POTENZA - Il rischio concreto di “forzare la mano” e indurre la maggioranza a bocciare la proposta di legge - con il testo che non potrebbe essere ripresentato prima di 6 mesi - ha avuto la meglio. Di fronte a diverse assenze e ai banchi del governo regionale vuoti, è stato questo il ragionamento che ha prevalso tra i consiglieri di centrosinistra ieri in aula. E così la proposta di legge n. 34/2024 “Disciplina degli istituti di partecipazione democratica regionale”, prima firmataria la pentastellata Verri (ma sottoscritta da tutta la minoranza) non è stata discussa ma rinviata all’esame della prima commissione. “Del resto - usando le parole del presidente Pittella - si tratta di un atto politico che riguarda la vita del Consiglio e dei cittadini nel rapporto con le istituzioni e c’è bisogno della massima convergenza e condivisione”. E la materia di quelle che nelle ultime settimane ha fatto parlare non poco, trattandosi della necessità che Regione si doti di una disciplina di attuazione degli strumenti di partecipazione popolare, quale il referendum abrogativo chiesto a gran voce da migliaia di lucani rispetto proprio alla norma sui vitalizi, “riveduta e corretta” nei giorni scorsi ma che trova forte avversione. Ad iniziare dal comitato promotore per il referendum.

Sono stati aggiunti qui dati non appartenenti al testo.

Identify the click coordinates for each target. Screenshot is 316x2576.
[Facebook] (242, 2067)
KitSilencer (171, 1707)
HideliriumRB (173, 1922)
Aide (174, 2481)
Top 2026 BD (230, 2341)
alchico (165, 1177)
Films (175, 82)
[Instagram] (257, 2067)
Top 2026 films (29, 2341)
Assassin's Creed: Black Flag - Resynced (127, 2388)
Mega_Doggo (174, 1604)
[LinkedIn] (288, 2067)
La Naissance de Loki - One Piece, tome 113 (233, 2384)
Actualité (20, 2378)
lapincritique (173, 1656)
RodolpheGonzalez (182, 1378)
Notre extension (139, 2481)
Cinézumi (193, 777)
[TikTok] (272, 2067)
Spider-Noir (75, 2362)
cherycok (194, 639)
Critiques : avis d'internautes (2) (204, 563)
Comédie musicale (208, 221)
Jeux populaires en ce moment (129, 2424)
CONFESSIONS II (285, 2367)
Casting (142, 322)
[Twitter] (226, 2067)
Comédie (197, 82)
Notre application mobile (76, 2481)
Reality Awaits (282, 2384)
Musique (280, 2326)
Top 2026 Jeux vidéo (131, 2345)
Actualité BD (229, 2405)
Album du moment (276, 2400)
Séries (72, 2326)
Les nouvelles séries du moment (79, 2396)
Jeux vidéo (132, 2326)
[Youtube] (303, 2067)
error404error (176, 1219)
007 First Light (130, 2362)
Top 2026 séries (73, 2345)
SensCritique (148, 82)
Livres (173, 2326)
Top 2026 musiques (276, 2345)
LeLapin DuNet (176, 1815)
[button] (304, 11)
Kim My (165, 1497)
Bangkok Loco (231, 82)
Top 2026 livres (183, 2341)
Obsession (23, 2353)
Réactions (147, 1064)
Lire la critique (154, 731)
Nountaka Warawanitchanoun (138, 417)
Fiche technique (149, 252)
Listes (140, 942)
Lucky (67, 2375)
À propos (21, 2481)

“Su questo fronte - ha sottolineato il centrosinistra - non siamo stati fermi visto che già a dicembre 2024 depositammo una proposta di legge, di cui abbiamo recepito le osservazioni della Consulta di garanzia statutaria e depositato qualche giorno fa alcuni emendamenti chiedendo di accelerare l’iter in commissione. Ora il centrodestra lucano deve dare forte e chiaro un segnale di apertura al confronto pubblico su una brutta pagina scritta in questa legislatura e può farlo approvando la disciplina degli istituti di partecipazione democratica, per troppi anni rimasti inattuati”. “Una condizione di democrazia sospesa - l’ha definita Angelo Summa del Comitato referendario - dopo che il 19 gennaio abbiamo trasmesso tutti gli elementi con i quesiti abrogativi degli articoli 16 e 17 della legge 57/2025, ma ad oggi non si è ancora trovato spazio e tempo per colmare un vuoto normativo”. Ed in effetti sul tema c’è una forte istanza popolare atteso - ha chiarito la consigliera Verri - il vulnus normativo con la mancanza dello strumento attuativo per consentire di svolgere il referendum. “Sul piano politico - ha detto - dotarsi o no di questa pdl è una priorità?”. Un concetto rafforzato anche da Cifarelli che ha parlato di “questione più profonda”. “L’invito che facciamo - ha detto - è che sia da monito per far in modo che l’attuazione dello Statuto (non attuato a distanza di 9 anni) diventi patrimonio dell’intero Consiglio”.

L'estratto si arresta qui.